Tuesday, 21 January 2014

Some odds and ends from last August...

 795 - Polina in Russia (RU-1853454) sent me this lovely photo of a ballet dancer.  And this stamp is super.


797 - This is a Barbed Agama or Bearded Dragon (Pogona vitticeps) from 'Frightener' in Belarus (BY-978739)


798 - My friends Carol and Rob sent this card of Deception Falls on the scenic Stevens Pass Highjway over the Cascades in Washington State. In the early days of their marriage they used to go picnicing along this river with Rob's brother and his family.


800 - Rita has sent me postcards of Danish UNESCO World Heritage Sites including this one - Roskilde Cathedral on the island of Zealand.  Built in the 12th and 13th centuries, this was Scandinavia's first Gothic cathedral to be built of brick and it encouraged the spread of this style throughout northern Europe. It has been the mausoleum of the Danish royal family since the 15th century. Porches and side chapels were added up to the end of the 19th century. Thus it provides a clear overview of the development of European religious architecture.

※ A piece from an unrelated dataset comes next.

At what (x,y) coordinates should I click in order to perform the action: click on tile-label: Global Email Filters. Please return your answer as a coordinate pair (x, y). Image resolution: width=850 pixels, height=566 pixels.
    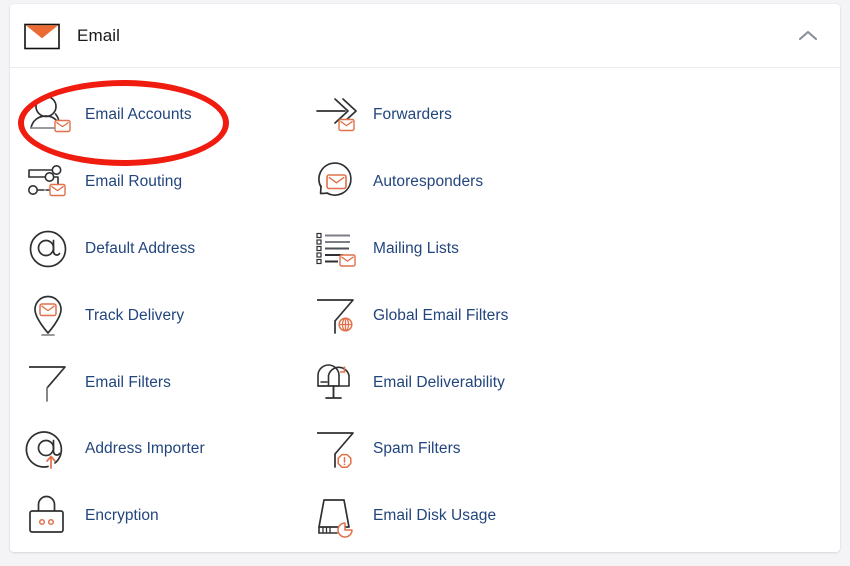
    Looking at the image, I should click on (441, 315).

The Europa stamp theme for this year is postal vehicles.


804 - Damien in France sends me lots of maps of the different Departments.

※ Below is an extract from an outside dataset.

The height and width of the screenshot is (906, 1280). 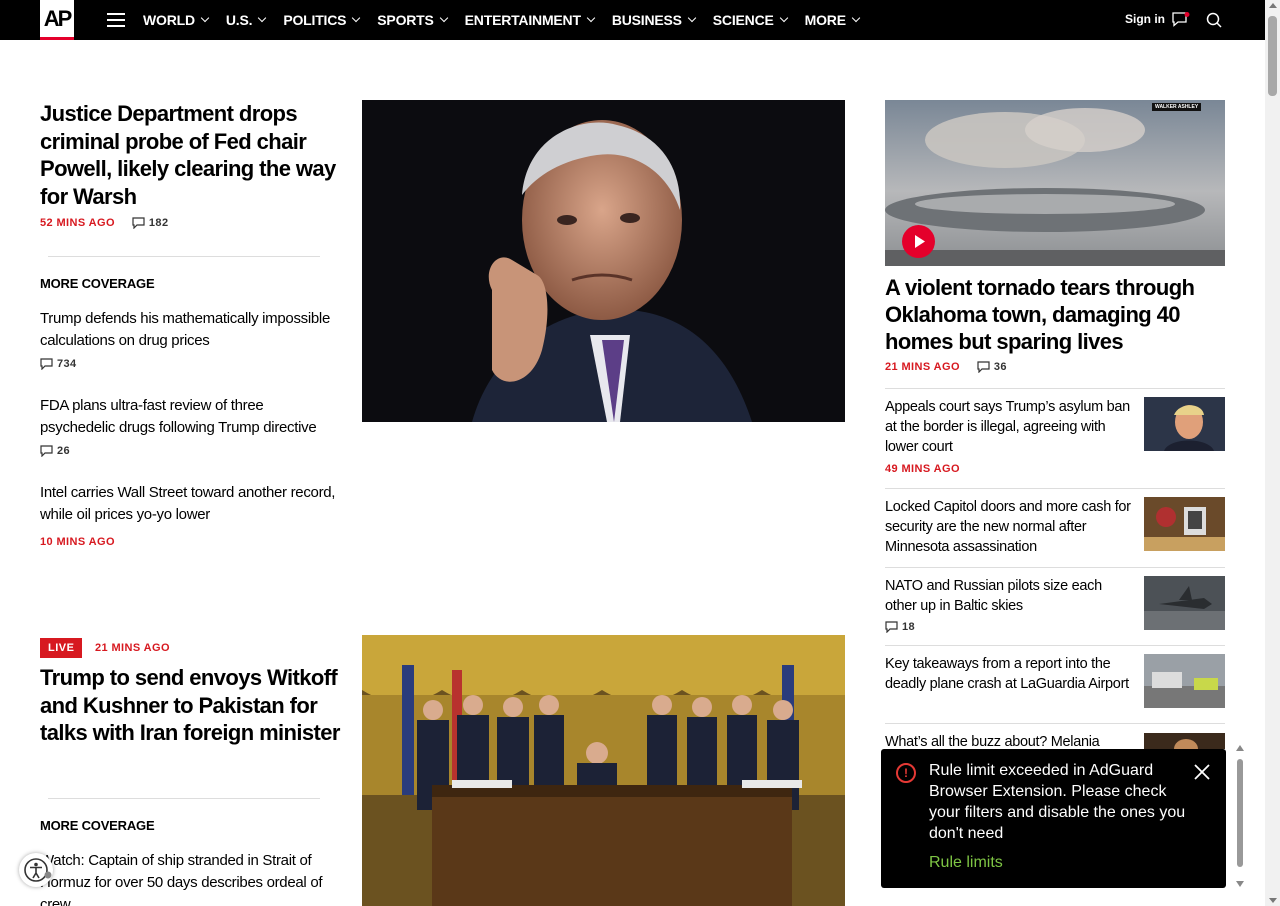 I want to click on trump-photo, so click(x=1184, y=424).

811 - Audrey Hepburn is my ideal but this card of Brigitte Bardot from Didier (FR-308280) was just as welcome!



813 - My friend Eva had a holiday in The Azores and was kind enough to send me a card of these old vineyards on Pico Island - a UNESCO WHS. 


The 987-ha site on the volcanic island of Pico, the second largest in the Azores archipelago, consists of a remarkable pattern of spaced-out, long linear walls running inland from, and parallel to, the rocky shore. The walls were built to protect the thousands of small, contiguous, rectangular plots (currais) from wind and seawater. Evidence of this viniculture, whose origins date back to the 15th century, is manifest in the extraordinary assembly of the fields, in houses and early 19th-century manor houses, in wine-cellars, churches and ports. The extraordinarily beautiful man-made landscape of the site is the best remaining area of a once much more widespread practice.